---- Excerpted passage
THE MURMAIDS-WHAT MIGHT HAVE BEEN?
The Murmaids-What Might Have Been?
Sadly, musical history is littered with groups that are remembered as one-hit wonders. Their brush with commercial success may have been brief, but at least they enjoyed a tantalising taste of what some established groups take for granted. As a result, after a group has enjoyed one hit single, they want another. This comes as no surprise.
Commercial success and the fame and money it can sometimes bring, are as powerful as any drug. Once experienced, a group can spend the rest of their career trying to reach the same heights. Sadly, often, they never comes close to enjoying the same success.
Part of the problem is that a second hit single always proves to be tantalizingly just out of reach, and the group is destined to be remembered as a one-hit wonder. That was the case with The Murmaids, who had an enviable musical pedigree.
Two of The Murmaids, sisters Carol and Terry Fischer, came from a family that was steeped in music. The two previous generations of their family had been involved in the music industry all their lives. This included their grandmother and her three sisters, who had been part of a vaudeville act, The Locus Sisters. However, Carol and Terry Fischer’s parents were also steeped in music.
Carl Fischer had been a successful songwriter and arranger who had written You’ve Changed, which was recorded by Billie Holliday. Then during a ten-year period where Carl Fischer was Frankie Laine’s musical director, he wrote the jazz standard We’ll Be Together. Sadly, tragedy struck in 1954 when Carl Fischer died suddenly. With two young daughters to support, Terry Fischer Sr. returned to singing with big bands.
That was what Terry Fischer Sr. had been doing when she had first met Carl Fischer. She had sung with various big bands, and became the first female vocalist in Stan Kenton’s Orchestra. Now after the tragic death of her husband, Terry Fischer Sr. was back singing in the big bands. She was a talented vocalist and managed to pickup where she had left off.
Little did Terry Fischer Sr. know that soon, a third generation of her family would be embarking upon a musical career. However, with such a strong musical pedigree, it was almost inevitable that Carol and Terry Fischer would embark upon a career in music. Music was family business.
Terry Fischer Sr. encouraged and supported her daughters, who were proving to be talented singers. They were active in their school’s glee club, and by high school, were music majors. It was around this time, that Carol and Terry met a young songwriter and producer, Mike Postil.
--------
*To-do item*:
Extract the portion of the article on The Murmaids that starts at "Commercial success and" and ends at "also steeped in music.", reproducing it without any alteration.
---- Given data
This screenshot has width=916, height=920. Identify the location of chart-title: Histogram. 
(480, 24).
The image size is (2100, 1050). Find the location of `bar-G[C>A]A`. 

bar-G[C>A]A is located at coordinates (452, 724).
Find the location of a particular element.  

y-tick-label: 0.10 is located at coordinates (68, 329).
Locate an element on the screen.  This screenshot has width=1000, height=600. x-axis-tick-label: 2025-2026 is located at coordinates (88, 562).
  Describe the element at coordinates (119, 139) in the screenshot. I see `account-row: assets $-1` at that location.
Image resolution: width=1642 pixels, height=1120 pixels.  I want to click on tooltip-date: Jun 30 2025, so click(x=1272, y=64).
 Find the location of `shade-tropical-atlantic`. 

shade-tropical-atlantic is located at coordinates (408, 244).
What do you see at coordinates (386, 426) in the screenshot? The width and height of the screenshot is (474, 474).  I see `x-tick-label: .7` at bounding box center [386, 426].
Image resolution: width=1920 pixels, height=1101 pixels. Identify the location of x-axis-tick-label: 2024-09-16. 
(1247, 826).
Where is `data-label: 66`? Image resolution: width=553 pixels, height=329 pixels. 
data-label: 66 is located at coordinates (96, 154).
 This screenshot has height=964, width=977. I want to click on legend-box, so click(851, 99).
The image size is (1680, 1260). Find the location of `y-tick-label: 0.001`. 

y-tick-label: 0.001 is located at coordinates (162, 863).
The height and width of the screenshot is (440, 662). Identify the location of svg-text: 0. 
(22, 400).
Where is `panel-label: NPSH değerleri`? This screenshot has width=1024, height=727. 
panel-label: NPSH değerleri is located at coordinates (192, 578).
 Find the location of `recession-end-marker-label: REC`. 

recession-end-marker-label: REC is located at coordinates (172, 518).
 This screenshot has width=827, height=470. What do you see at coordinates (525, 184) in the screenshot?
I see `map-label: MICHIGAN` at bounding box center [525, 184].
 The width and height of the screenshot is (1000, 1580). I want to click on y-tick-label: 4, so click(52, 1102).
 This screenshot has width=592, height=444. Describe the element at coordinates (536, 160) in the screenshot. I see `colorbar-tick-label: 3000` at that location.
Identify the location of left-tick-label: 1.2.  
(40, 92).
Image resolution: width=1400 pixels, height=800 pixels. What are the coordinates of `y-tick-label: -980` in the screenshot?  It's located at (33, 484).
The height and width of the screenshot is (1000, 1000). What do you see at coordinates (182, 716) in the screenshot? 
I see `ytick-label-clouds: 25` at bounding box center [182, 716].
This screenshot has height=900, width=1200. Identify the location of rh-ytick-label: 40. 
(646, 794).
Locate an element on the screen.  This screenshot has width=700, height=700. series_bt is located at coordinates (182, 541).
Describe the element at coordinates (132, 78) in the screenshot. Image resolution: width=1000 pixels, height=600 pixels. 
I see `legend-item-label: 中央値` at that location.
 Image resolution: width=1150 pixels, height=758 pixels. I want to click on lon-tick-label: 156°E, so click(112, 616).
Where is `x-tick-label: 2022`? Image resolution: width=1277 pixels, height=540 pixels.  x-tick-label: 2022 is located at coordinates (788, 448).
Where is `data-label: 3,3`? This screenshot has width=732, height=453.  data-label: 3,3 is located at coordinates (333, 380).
--------
*Solution to this task*:
Commercial success and the fame and money it can sometimes bring, are as powerful as any drug. Once experienced, a group can spend the rest of their career trying to reach the same heights. Sadly, often, they never comes close to enjoying the same success.
Part of the problem is that a second hit single always proves to be tantalizingly just out of reach, and the group is destined to be remembered as a one-hit wonder. That was the case with The Murmaids, who had an enviable musical pedigree.
Two of The Murmaids, sisters Carol and Terry Fischer, came from a family that was steeped in music. The two previous generations of their family had been involved in the music industry all their lives. This included their grandmother and her three sisters, who had been part of a vaudeville act, The Locus Sisters. However, Carol and Terry Fischer’s parents were also steeped in music.